Meskipun pergantian yang dilaksanakn di Indonesia itu memiliki karakteristik tersendiri dan bersifat mandiri, namun haruslah memerhatikan komponen-bagian yang domninan dalam perubahan itu. Lawrence M Friedman mengemukakan bahwa dalam kaitannya dengan perubahan aturan maka pergeseran itu dapat terjadi pada tiga bagian yang sangat mayoritas dalam aturan tersebut adalah pertama : struktur hukum yakni contoh yang menunjukkan wacana bagaimana hukum itu dilaksanakan menurut ketentuan-ketentuan formalnya. Struktur ini memperlihatkan bagaimana pengadilan, pembuat aturan dan lain-lain badan proses aturan itu berlangsung dan dilakukan, kedua :  substani hukukm yakni peraturan-peraturan yang dipakai oleh para pelaku aturan pada waktu melaksanakan tindakan-perbuatan serta hubungan-relasi aturan, ketiga :  kultur hukum. Tentang hal ini hadirnya dari rakyat atau para pemakai jasa aturan seperti pengadilan dan bila masyarakat dalam menyelesaikan masalah yang terjadi menentukan Pengadilan untuk menyelesaikannya, maka masyarakat itu memiliki pandangan aktual perihal Pengadilan. Kultur masyarakat ialah hal yang sangat penting dalam rangka pembaharuan hukum dan pembaharuan masyarakat.

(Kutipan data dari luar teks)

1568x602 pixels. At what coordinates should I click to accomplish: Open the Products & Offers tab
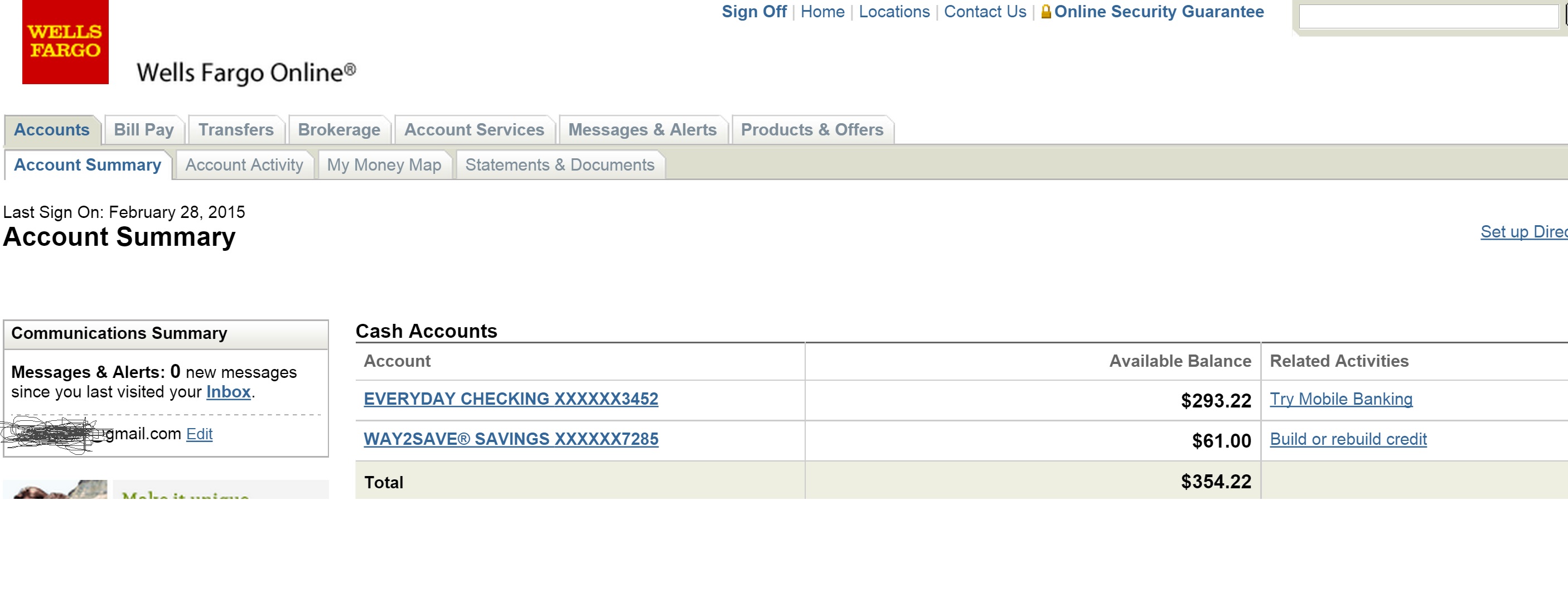[811, 130]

Dari uraian diatas dapat dimengerti bahwa pembaharuan aturan itu selalu berjalan melalui proses dialektika dan berangkat dari masalah-dilema kasatmata di dalam rakyat. Di samping itu perubahan hukum itu seharusnya diarahkan pada terciptanya metode hukum yang memungkinkan dihormati, dipenuhi, dan dilindunginya hak-hak dasar rakyat. Pembaruan hukum itu pada hakikatnya adalah proses politik yang keberhasilannya tergantung pada perimbangan kekuatan antar-pemain drama yang terlibat didalamnya. serta momentum yang tersedia dan yang mampu dibangun oleh para aktornya. Biasanya rezim-rezim yang represif condong tidak menawarkan ruang lingkup , dan ruang gerak bagi pembaharuan aturan. Ide dan kerja pembaharuan hukum, dianggap selaku langkah-langkah yang mengancam keberlangsungan kekuasaan pemerintah dan oleh sebab itu dihalangi.
Sumber bacaan : Aspek-Aspek Pengubah Hukum halaman 6-10
Oleh Prof. Dr. H. Abdul Manan, S.H., S.IP., M.Hum.